La confirmation aujourd’hui | Documents épiscopat
Demander par lettre le sacrement de confirmation à son évêque est une démarche qui révèle la force d’une expérience vécue. Mgr Gérard Defois nous livre, dans ce document, un rapport synthétique d’enquête, après une lecture attentive et précise de quelque 1300 lettres de confirmands, mettant ainsi en lumière certaines urgences pastorales nécessaires pour entretenir, consolider et confirmer l’expérience spirituelle chrétienne.
Édito de Mgr Laurent Ulrich
Ce sont environ 40 000 lettres qui arrivent chaque année sur les bureaux des évêques en France! Cela fournit une photographie intéressante d’une partie de la société française, parmi les adolescents et les adultes, les plus jeunes en général : en effet, la plupart des demandeurs de la confirmation, chez les adultes, se situent entre vingt et trente ans.
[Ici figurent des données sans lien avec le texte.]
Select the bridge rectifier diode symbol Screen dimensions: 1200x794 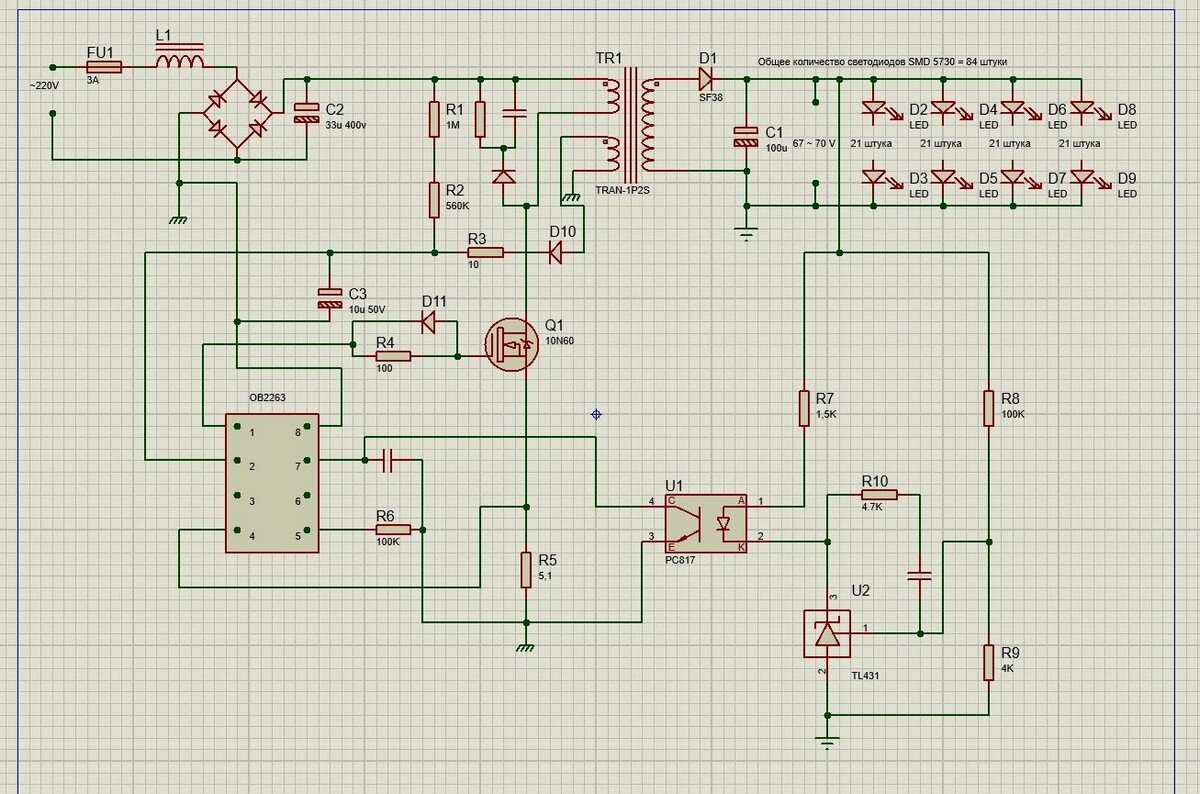click(x=238, y=112)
La demande de la confirmation chez les adolescents et les adultes est déjà un phénomène intéressant. Il faut un certain courage pour prendre la décision d’être confirmé dans un monde fluctuent, et une société où la foi est tout simplement passée sous silence, marginalisée. Le nouvel archevêque de Paris, Mgr Michel Aupetit, vient de le dire dans les premières interviews qu’il a données aux médias : dans la société française actuelle, le tabou, c’est Dieu ! En lisant ces lettres, c’est ce courage que nous soutenons et cette force que nous attribuons à l’Esprit Saint que nous mettons en lumière.
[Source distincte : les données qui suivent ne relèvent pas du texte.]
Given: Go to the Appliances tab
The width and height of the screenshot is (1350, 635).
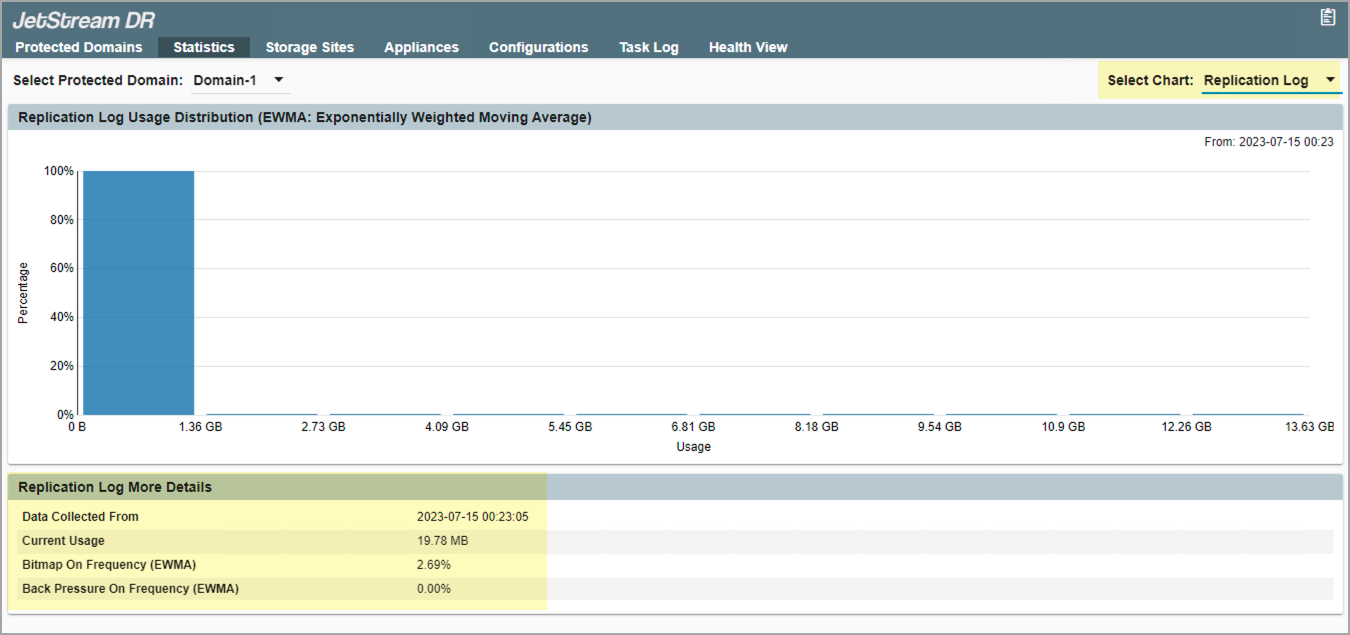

Lire de près ces lettres, tenter une analyse de leur forme et de leur contenu devient dès lors fort instructif, plein d’enseignements pour nous, pasteurs et agents pastoraux. Les évêques seuls lisent ces lettres, mais il ne leur est pas forcément loisible d’en exploiter tout le contenu. C’est pourquoi il est apparu utile au Comité études et projets de la Conférence des évêques de France de confier à un évêque émérite, de surcroît connu comme sociologue, Mgr Gérard Defois, de lire un échantillon significatif de mille trois cents lettres, parvenues au cours de la même année 2013-2014 à cinq évêques de diocèses variés selon la taille et la sociologie : Chambéry, Clermont-Ferrand, Lille, Paris, Rouen.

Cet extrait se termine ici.